Based on the knowledge of linear algebra and statistics learned in previous lectures, this course deals with the mathematical theory that is necessary for advanced signal and image processing.
Topics include the probabilistic model of noise, statistical meaning of least square estimate, maximum-likelihood estimation, Bayesian estimation, EM algorithm and linear dynamical systems.
Through the lectures, the students will be able to:
1) Understand basis of statistical signal processing theory such as linear estimation method and maximum likelihood estimation.
2) Learn the parameter estimation technique for observation system containing statistical noise and be applied the technique to the information communication engineering research.
Random vector, probability distribution function, linear inverse problem, maximum likelihood estimate, linear least square estimation, regularization, ill-conditioned system, Bayesian estimation, EM algorithm, Kalman filter
|✔ Specialist skills||Intercultural skills||Communication skills||✔ Critical thinking skills||✔ Practical and/or problem-solving skills|
Two lectures are given in every week.
|Course schedule||Required learning|
|Class 1||Statistics in signal processing||Why is statistics necessary in signal processing?|
|Class 2||Random vectors, multivariate probability distribution, multidimensional normal distribution||Represent signal and noise with random variables. Derive the statistics of linearly transformed random variables. Explain the meaning of the eigenvalue decomposition of the covariance matrix in a multidimensional normal distribution.|
|Class 3||Estimation of unknown quantities, maximum likelihood estimate||Estimate the statistics of a random vector by maximum likelihood principle.|
|Class 4||Linear inverse problem and least square method||Derive the least square solution in the linear inverse problem.|
|Class 5||Noise response||Derive the error in the least square solution when observed data contain noise.|
|Class 6||Estimate using regularization||Explain estimation methods that are robust against noise.|
|Class 7||Estimation in ill-conditioned system||What is the minimum-norm estimate?|
|Class 8||Bayesian estimation||Understand the relationship between prior distribution and posterior distribution and explain the difference between a Bayesian estimation and a maximum likelihood estimation.|
|Class 9||Bayesian linear regression||Explain the relationship between a least-squares solution and a Bayesian solution.|
|Class 10||Wiener filter and estimation||Explain the relationship between a Wiener filter and a statistical estimation method.|
|Class 11||EM algorithm in a linear system||Explain a statistical parameter estimation method, where the model depends on unobserved variables.|
|Class 12||Linear prediction||Estimate the linear prediction model for time series data.|
|Class 13||Spectrum estimation||Estimate spectral information of time series data using the model estimated by the linear prediction.|
|Class 14||Kalman filter||Estimates of unknown variables from series of measurements observed over time, containing statistical noise.|
To enhance effective learning, students are encouraged to spend approximately 100 minutes preparing for class and another 100 minutes reviewing class content afterwards (including assignments) for each class.

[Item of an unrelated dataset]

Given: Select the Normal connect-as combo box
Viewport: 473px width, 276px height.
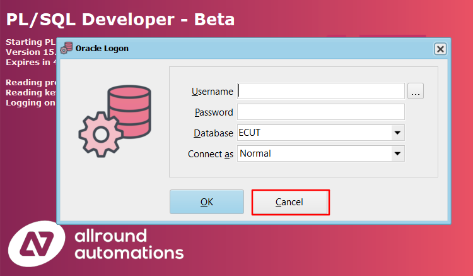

They should do so by referring to textbooks and other course material.
Kensuke Sekihara, Introduction to statistical signal processing, KYORITSU SHUPPAN CO., LTD.
Handouts will be distributed in each class.
Grading is made based on in-class quizzes and homework assignments, 1st exam for basics of the statistical signal processing, and 2nd exam for the Bayesian estimation and its application.
ICT.M202 (Probability and Statistics (ICT)), ICT.S302 (Functional Analysis and Inverse Problems) is desired.